2. Pursuant to the Merger Agreement, each outstanding restricted stock unit award was converted into the right to receive $80.00 in cash, without interest and less any applicable withholding tax, per restricted stock unit, to the extent vested by its terms at the effective time of the merger.
3. Each share unit is equivalent to one share of the Company's Common Stock.
4. Pursuant to the Merger Agreement, each share or share unit of Common Stock and Class B Common Stock awarded under the Non-Employee Director Deferred Compensation Plan (NEDDCP) or the Non-Employee Director Stock Deferral Plan (NEDSDP) which are programs under the Management Incentive Plan (MIP) was converted into the right to receive $80.00 per share, without interest and less any applicable withholding tax.
5. Share units can be awarded under various programs of the Management Incentive Plan (MIP), which Plan is exempt under Rule 16b-3. Shares or share units acquired under the Long Term Stock Grant are not restricted.

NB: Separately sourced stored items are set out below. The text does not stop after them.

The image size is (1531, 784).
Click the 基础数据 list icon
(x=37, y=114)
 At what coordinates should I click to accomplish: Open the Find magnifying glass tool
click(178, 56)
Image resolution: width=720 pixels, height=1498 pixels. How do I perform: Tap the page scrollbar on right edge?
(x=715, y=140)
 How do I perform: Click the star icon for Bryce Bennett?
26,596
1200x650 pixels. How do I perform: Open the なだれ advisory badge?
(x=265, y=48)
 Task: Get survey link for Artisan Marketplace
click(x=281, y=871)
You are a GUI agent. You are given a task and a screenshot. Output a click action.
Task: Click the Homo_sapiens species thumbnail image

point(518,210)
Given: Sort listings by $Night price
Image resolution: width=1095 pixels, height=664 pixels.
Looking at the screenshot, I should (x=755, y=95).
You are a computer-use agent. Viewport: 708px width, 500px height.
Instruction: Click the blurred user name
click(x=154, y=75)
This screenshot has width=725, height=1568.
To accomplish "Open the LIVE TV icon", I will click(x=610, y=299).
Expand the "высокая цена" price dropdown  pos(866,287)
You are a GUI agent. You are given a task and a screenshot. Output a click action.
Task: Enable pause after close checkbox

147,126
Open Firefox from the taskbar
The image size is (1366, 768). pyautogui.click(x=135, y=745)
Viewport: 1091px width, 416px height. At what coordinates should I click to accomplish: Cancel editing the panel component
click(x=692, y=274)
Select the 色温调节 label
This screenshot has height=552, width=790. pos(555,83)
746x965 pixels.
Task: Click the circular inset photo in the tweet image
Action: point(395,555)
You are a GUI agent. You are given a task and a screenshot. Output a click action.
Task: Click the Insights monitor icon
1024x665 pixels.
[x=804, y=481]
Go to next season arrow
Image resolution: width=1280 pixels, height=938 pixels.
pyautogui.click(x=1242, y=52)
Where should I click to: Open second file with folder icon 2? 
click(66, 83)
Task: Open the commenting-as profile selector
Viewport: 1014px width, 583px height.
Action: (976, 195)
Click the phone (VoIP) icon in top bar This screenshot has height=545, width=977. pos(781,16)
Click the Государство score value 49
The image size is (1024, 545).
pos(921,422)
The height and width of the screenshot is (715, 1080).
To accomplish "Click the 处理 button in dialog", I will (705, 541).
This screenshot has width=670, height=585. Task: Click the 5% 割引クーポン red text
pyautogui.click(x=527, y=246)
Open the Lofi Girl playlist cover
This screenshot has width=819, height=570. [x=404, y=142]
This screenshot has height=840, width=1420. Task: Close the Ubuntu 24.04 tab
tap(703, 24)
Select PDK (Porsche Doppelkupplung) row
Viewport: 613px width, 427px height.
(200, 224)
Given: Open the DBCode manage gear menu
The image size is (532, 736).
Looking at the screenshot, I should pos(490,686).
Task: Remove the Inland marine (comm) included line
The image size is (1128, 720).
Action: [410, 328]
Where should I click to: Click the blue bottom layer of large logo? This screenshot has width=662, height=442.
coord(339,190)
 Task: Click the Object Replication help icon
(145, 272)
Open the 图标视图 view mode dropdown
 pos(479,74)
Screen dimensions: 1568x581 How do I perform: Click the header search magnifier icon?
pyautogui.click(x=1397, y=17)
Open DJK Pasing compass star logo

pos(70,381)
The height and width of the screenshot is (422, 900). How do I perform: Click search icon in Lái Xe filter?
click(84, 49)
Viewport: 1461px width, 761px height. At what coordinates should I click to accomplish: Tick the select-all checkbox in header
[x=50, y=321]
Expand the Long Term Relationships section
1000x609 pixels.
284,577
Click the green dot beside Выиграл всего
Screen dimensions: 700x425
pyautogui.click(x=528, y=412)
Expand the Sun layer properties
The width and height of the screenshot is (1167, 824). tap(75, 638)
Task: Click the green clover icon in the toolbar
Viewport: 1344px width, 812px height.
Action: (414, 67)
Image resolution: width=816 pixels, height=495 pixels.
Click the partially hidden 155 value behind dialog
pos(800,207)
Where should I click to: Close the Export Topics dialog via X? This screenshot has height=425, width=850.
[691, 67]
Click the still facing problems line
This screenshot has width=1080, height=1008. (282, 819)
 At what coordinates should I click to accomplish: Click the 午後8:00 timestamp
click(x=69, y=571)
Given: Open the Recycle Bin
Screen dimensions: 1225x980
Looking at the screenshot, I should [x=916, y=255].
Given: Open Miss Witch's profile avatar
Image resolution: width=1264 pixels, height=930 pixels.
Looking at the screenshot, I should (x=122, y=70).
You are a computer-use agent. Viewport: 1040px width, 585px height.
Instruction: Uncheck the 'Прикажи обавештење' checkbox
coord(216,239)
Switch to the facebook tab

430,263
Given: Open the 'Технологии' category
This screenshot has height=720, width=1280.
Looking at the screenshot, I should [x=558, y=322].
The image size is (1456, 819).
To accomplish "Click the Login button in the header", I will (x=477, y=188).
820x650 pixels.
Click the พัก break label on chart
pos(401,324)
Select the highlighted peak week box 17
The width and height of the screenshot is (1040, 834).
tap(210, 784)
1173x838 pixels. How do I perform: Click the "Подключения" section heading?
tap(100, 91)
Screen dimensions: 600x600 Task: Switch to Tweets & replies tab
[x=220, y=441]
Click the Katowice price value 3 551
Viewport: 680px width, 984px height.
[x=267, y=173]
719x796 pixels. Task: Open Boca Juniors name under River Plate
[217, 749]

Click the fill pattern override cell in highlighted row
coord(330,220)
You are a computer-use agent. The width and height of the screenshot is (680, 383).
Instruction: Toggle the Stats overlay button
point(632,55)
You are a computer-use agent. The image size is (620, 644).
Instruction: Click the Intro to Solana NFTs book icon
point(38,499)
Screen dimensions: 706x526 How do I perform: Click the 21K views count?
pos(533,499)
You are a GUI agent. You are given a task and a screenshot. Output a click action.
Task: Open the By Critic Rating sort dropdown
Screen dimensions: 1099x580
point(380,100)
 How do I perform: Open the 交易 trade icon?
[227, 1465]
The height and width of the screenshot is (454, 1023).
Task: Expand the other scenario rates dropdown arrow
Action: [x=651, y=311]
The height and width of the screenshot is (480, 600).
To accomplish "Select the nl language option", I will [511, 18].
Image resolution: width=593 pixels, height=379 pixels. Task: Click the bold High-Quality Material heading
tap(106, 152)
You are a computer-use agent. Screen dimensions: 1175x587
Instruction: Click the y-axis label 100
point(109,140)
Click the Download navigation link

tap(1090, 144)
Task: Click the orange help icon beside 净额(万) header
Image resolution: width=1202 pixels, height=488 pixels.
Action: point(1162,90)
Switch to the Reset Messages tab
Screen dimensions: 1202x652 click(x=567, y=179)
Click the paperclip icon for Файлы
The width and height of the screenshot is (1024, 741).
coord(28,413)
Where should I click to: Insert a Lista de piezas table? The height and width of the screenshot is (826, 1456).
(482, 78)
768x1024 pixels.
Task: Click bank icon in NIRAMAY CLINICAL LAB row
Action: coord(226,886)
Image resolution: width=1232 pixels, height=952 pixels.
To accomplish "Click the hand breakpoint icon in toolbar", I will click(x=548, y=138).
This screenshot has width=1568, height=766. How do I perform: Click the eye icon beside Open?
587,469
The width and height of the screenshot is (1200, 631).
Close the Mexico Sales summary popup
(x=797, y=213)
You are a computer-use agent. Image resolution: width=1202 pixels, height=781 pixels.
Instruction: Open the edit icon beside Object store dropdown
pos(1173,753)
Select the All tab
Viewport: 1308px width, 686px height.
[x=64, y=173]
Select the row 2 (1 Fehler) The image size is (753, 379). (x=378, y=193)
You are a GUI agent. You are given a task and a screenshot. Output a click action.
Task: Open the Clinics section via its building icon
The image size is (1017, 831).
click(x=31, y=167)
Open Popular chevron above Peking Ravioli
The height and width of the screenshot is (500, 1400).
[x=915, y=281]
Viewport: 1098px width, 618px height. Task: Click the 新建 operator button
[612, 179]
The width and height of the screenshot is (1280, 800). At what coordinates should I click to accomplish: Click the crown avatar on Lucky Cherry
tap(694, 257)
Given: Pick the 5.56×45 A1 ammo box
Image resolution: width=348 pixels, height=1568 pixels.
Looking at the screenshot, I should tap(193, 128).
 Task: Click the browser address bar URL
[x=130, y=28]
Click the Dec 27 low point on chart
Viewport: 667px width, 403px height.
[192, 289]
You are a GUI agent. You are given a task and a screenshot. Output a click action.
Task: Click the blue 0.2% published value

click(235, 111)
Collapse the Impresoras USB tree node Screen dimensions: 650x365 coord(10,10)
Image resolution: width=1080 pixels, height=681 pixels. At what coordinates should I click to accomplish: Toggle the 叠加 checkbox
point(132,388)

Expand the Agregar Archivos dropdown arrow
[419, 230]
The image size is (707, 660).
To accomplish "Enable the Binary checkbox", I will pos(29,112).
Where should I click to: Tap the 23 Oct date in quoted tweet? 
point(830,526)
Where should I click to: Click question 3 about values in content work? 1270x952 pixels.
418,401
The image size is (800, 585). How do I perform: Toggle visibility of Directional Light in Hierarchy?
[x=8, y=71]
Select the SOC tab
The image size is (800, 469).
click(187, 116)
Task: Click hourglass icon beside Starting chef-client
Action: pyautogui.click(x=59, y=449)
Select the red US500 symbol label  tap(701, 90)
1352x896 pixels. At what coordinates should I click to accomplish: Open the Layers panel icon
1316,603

Shares or share units acquired under the Stock Award Program are restricted as to sale or transfer until retirement, termination or death.
6. Pursuant to the Merger Agreement, this option, which provided for vesting in four (4) equal annual installments beginning one year from the grant date, was converted into the right to receive an amount in cash, without interest and less any applicable withholding tax, equal to the product of (i) the total number of shares of Common Stock covered by such option, multiplied by (ii) the excess of $80.00 over the exercise price per share of such option.
Remarks:
By: Mark Monroe under POA for Howard Bernick 10/07/2008
** Signature of Reporting Person Date
Reminder: Report on a separate line for each class of securities beneficially owned directly or indirectly.
* If the form is filed by more than one reporting person, see Instruction 4 (b)(v).